-- EXTRACTED MATERIAL follows --

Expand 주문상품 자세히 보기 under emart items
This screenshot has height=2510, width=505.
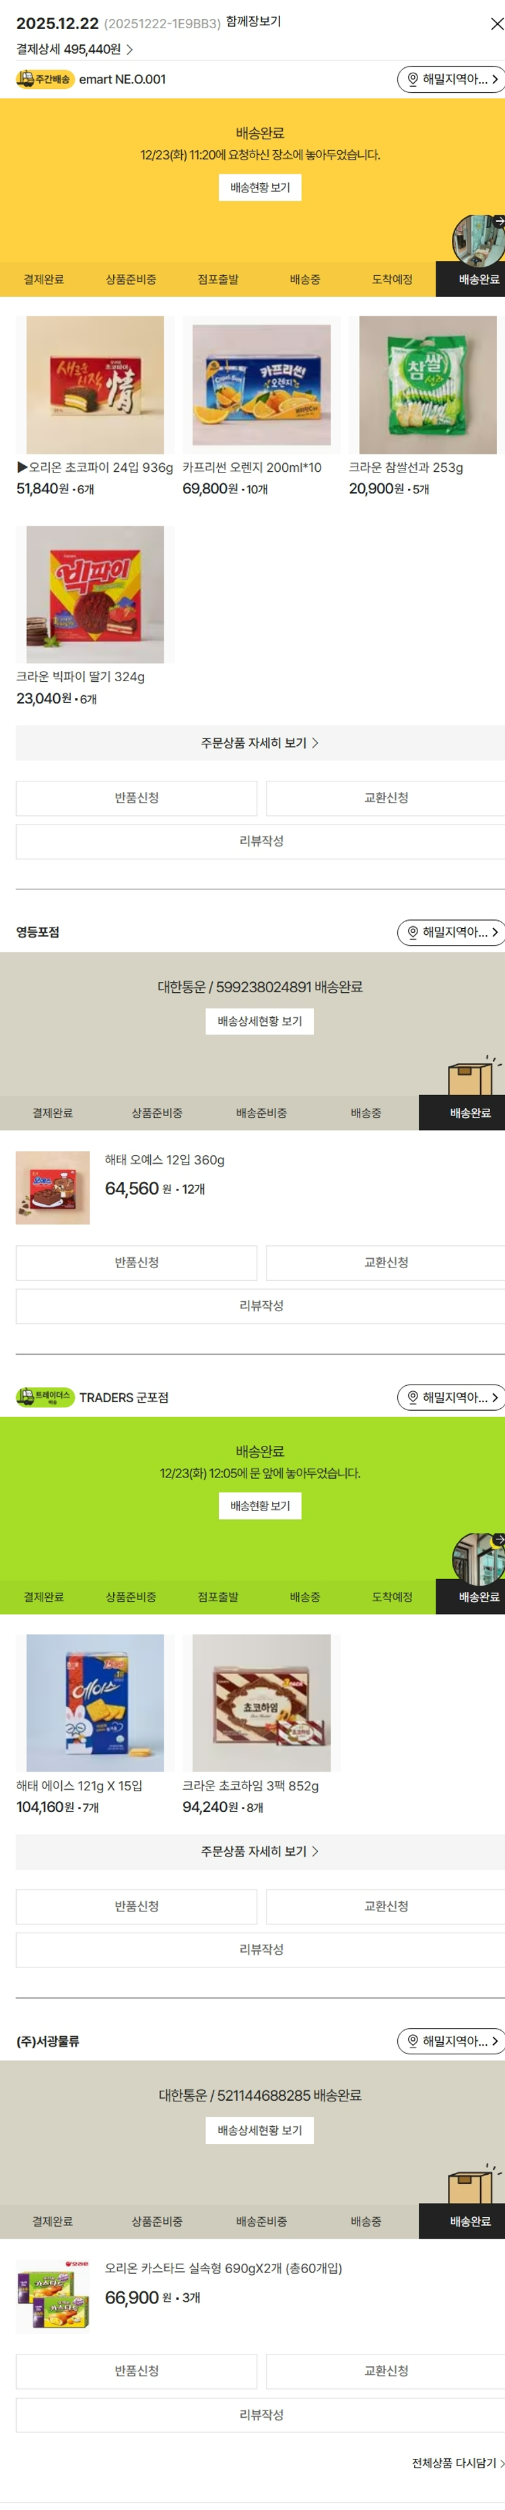tap(260, 742)
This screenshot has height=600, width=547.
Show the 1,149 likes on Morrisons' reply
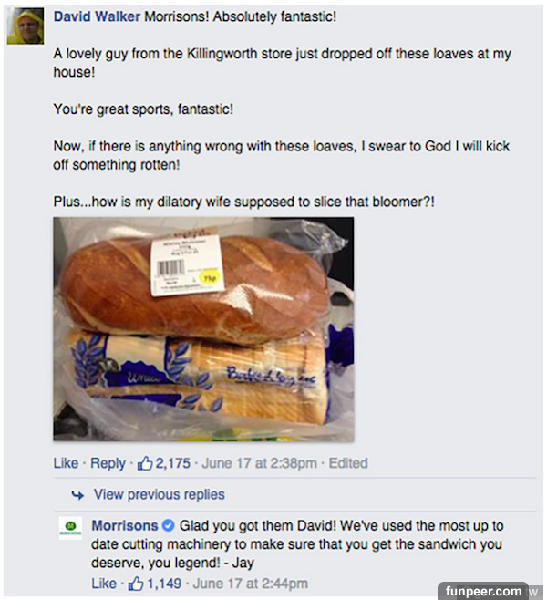(166, 584)
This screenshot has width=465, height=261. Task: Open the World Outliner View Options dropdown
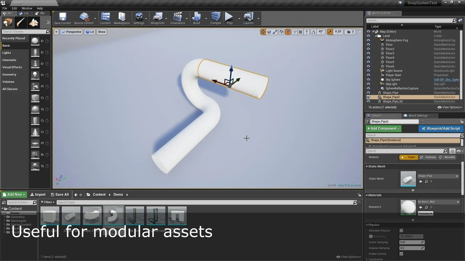[450, 107]
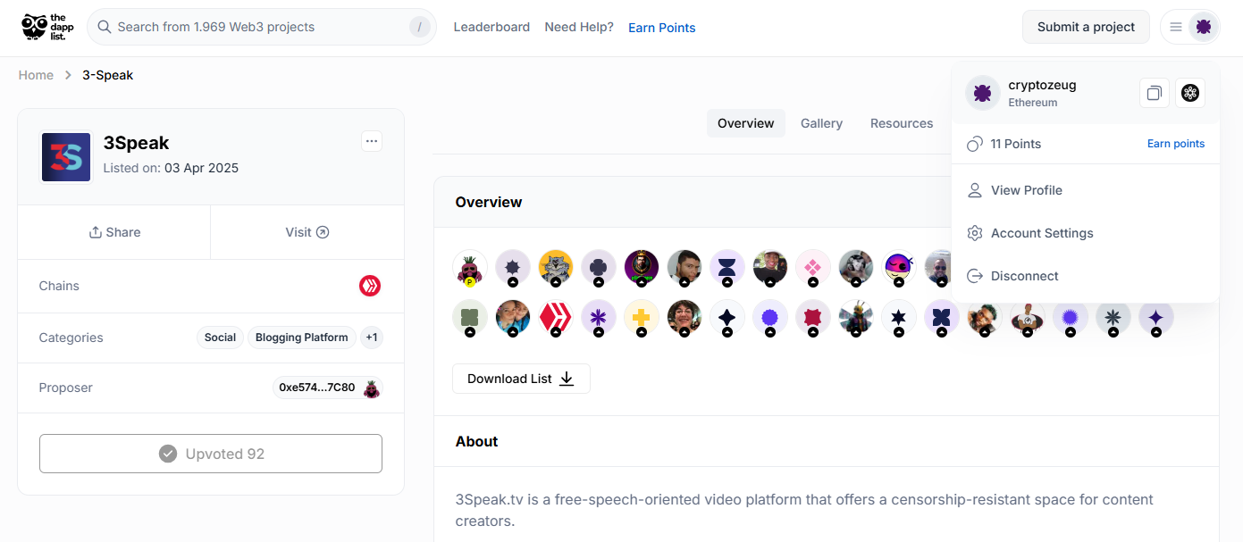Click the Submit a project button
Viewport: 1243px width, 542px height.
[1086, 27]
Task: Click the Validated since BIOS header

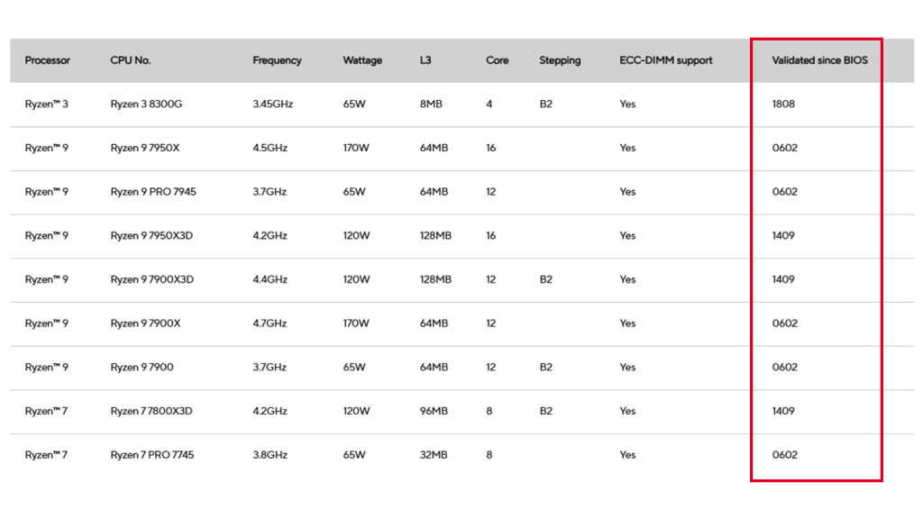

-- EXTRACTED MATERIAL concluded --

Images are not wanted in the copy. Please print the material above exactly.

Expand 주문상품 자세히 보기 under emart items
This screenshot has height=2510, width=505.
tap(260, 742)
This screenshot has height=600, width=547.
Show the 1,149 likes on Morrisons' reply
(166, 584)
This screenshot has width=465, height=261. Task: Open the World Outliner View Options dropdown
[450, 107]
Click the Submit a project button
Viewport: 1243px width, 542px height.
[1086, 27]
Task: Click the Validated since BIOS header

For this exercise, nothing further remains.